Nathalie Esteve: «Me fui de Nepal porque no me sentía a salvo, temía otro terremoto fuerte»

Cristina Viu Gomila
Cristina Viu CARBALLO / LA VOZ

VENEZUELA

Ana García

Personas con historia | La profesora de yoga cambió un minipiso en Madrid por una casa en Baldaio

27 may 2021 . Actualizado a las 13:37 h.

Nathalie Esteve (Venezuela, 1987) reconoce que cuándo le preguntan de dónde es a veces no sabe bien que contestar. Ahora tiene claro que su hogar está en Baldaio, pero hasta llegar aquí ha hecho un camino no demasiado largo, porque es joven, pero sí con muchas paradas. La última fue Madrid, donde certificó sus conocimientos de yoga, adquiridos en Tailandia, unas semanas antes del confinamiento. La pandemia la pilló, pero podía haber sido casi cualquier otro lugar del mundo.
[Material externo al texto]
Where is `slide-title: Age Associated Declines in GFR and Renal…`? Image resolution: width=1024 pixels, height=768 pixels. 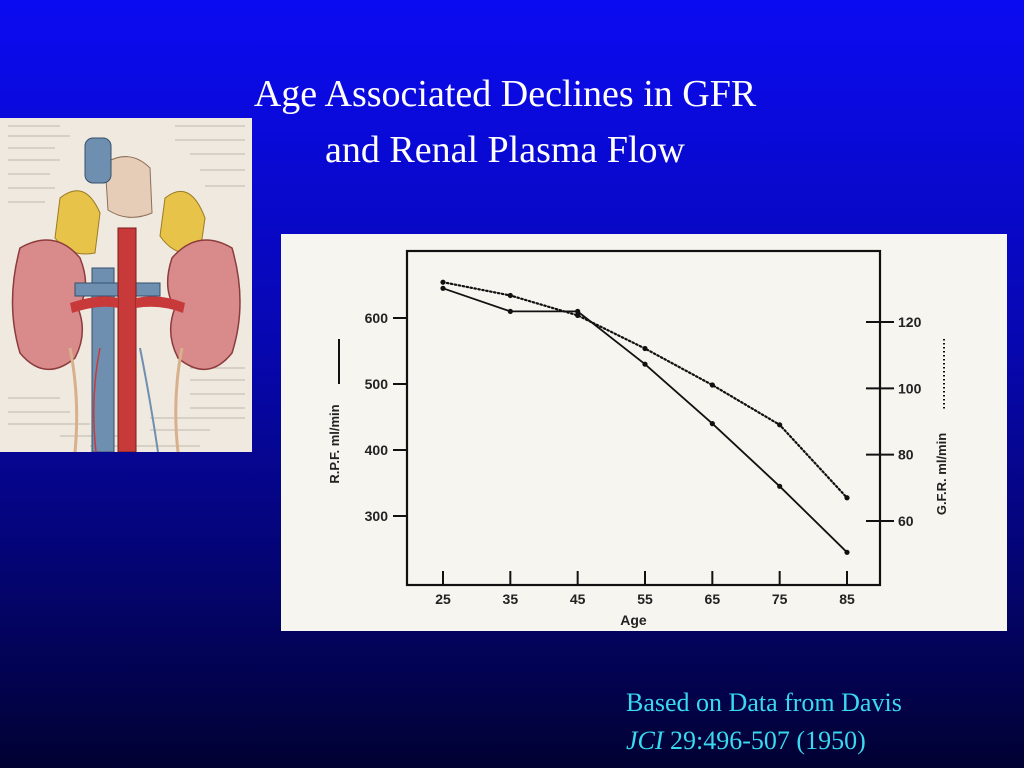 slide-title: Age Associated Declines in GFR and Renal… is located at coordinates (505, 122).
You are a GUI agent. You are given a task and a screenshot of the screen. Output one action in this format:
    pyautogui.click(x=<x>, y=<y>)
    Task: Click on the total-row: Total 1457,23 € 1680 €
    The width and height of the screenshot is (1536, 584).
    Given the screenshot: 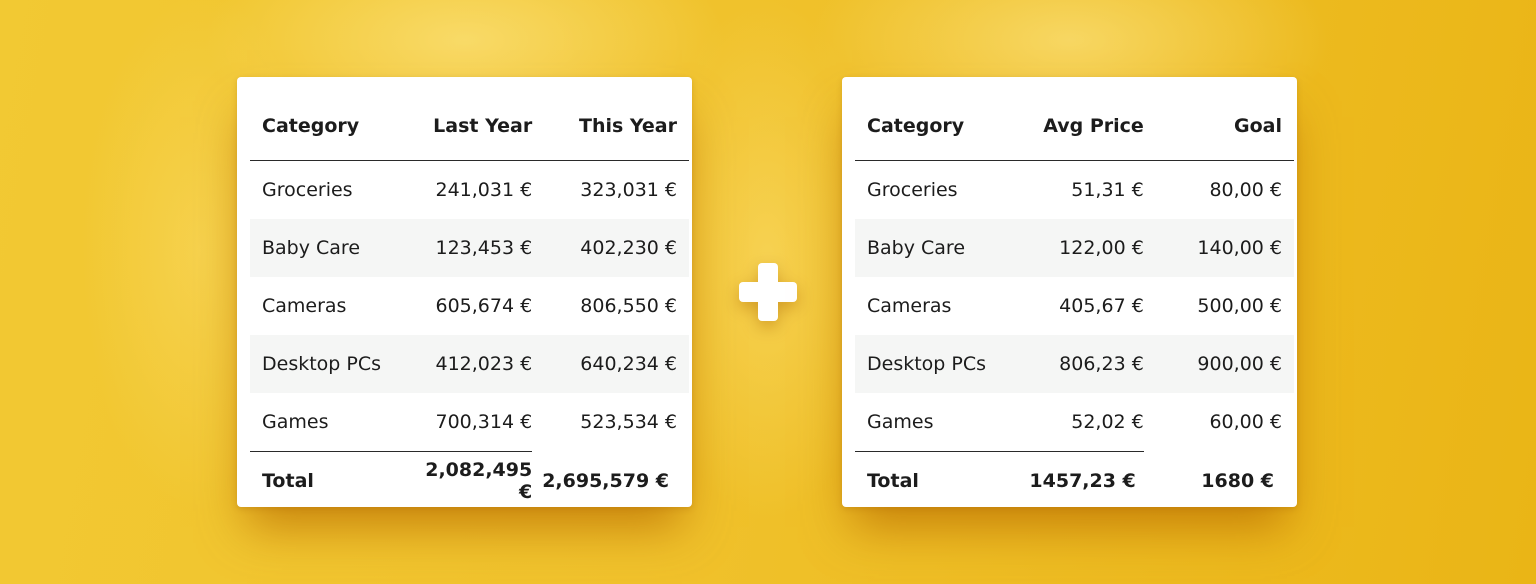 What is the action you would take?
    pyautogui.click(x=1074, y=480)
    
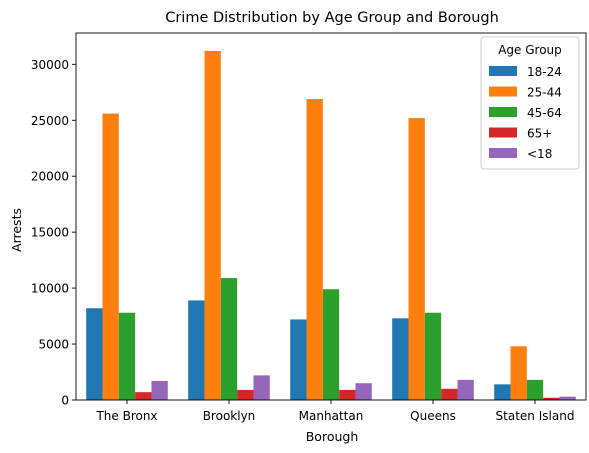 The height and width of the screenshot is (453, 589). I want to click on y-axis: 0 5000 10000 15000 20000 25000 30000, so click(54, 233).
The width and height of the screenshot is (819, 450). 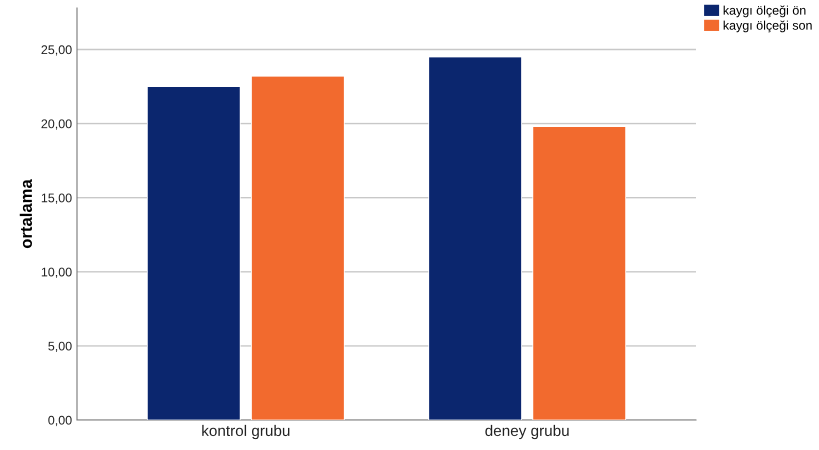 What do you see at coordinates (60, 347) in the screenshot?
I see `y-tick-label: 5,00` at bounding box center [60, 347].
El espíritu viajero, domado ahora, le viene a Nathalie desde su más tierna infancia. A los 4 años dejó su Venezuela natal para irse con su familia a Tenerife, la isla de su padre. Duró poco la estancia, porque sus padres se separaron y con 8 ya estaba de vuelta en Valencia, capital de estado de Carabobo, de donde es la familia materna. Entonces le costó adaptarse al cambio de cultura y, sobre todo de sistema educativo, pero en esos años, probablemente, se fraguó la aventurera que había de ser.

A los 19, con casi la excusa de estudiar Filología en la universidad, se vino a Barcelona e hizo multitud de contactos internacionales. Entre amigos y parientes tejió una red amplia que la ha llevado por Europa y por Asia. Entonces anduvo por Holanda, Alemania y Noruega, donde terminó quedándose. Por recomendación de una amiga empezó a trabajar en el cuidado de dos chicas con una enfermedad crónica e invalidante.
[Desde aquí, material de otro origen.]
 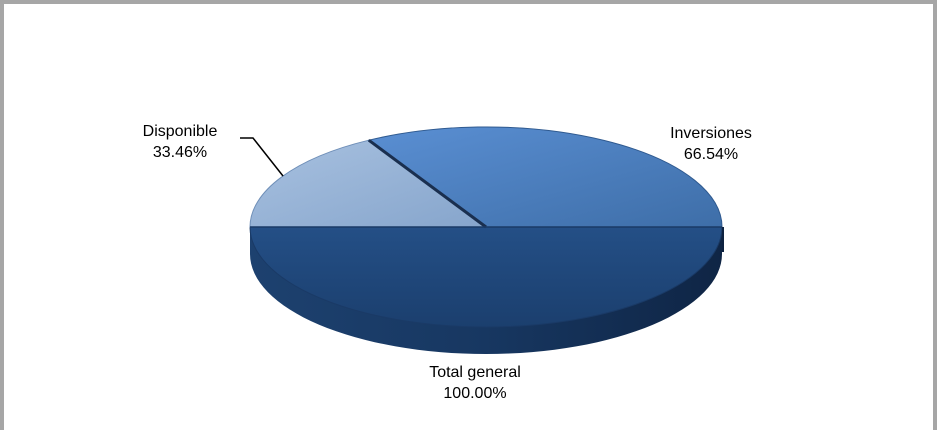 What do you see at coordinates (486, 277) in the screenshot?
I see `pie-slice-total-general` at bounding box center [486, 277].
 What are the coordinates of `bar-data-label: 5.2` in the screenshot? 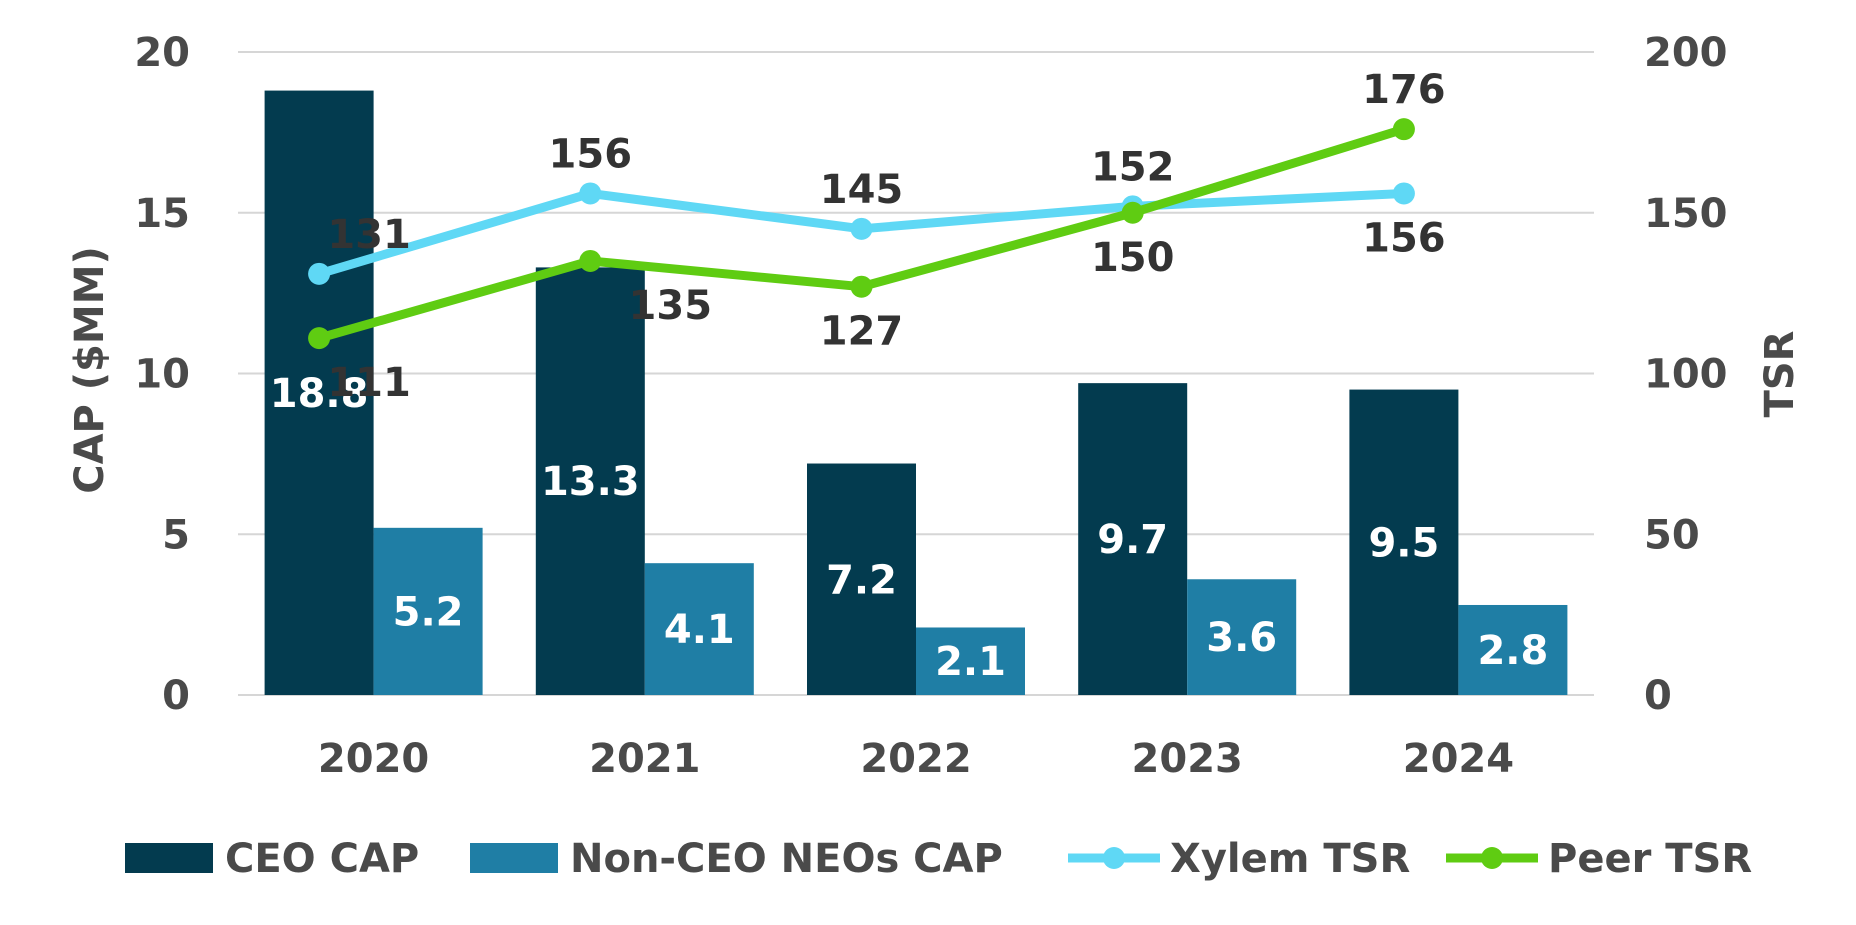 It's located at (428, 612).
Dos años más tarde decidió tomarse un año sabático, pilló su mochila y se aventuró por Asia. Arrancó en Malasia, donde tenía un pariente. Allí le recomendaron una escuela de yoga en Tailandia. Ella había practicado algo estando en Noruega y decidió probar. Se quedó seis meses en los que siguió una intensa formación que supuso el primer cambio importante en su vida. El segundo sería ya en Baldaio.

En esa escuela insular en Tailandia escuchó hablar mucho de Nepal. «Me lo pintaban tan bonito que me dije: Ahí voy». Y allí fue, a un pueblo cerca del Annapurna, uno de los macizos montañosos de la cordillera del Himalaya. «Había mucha afluencia de gente, muchos que hacían trekking y mucho interés por el yoga». No solo tuvo mucho trabajo, sino que se mantuvo lejos de Katmandú.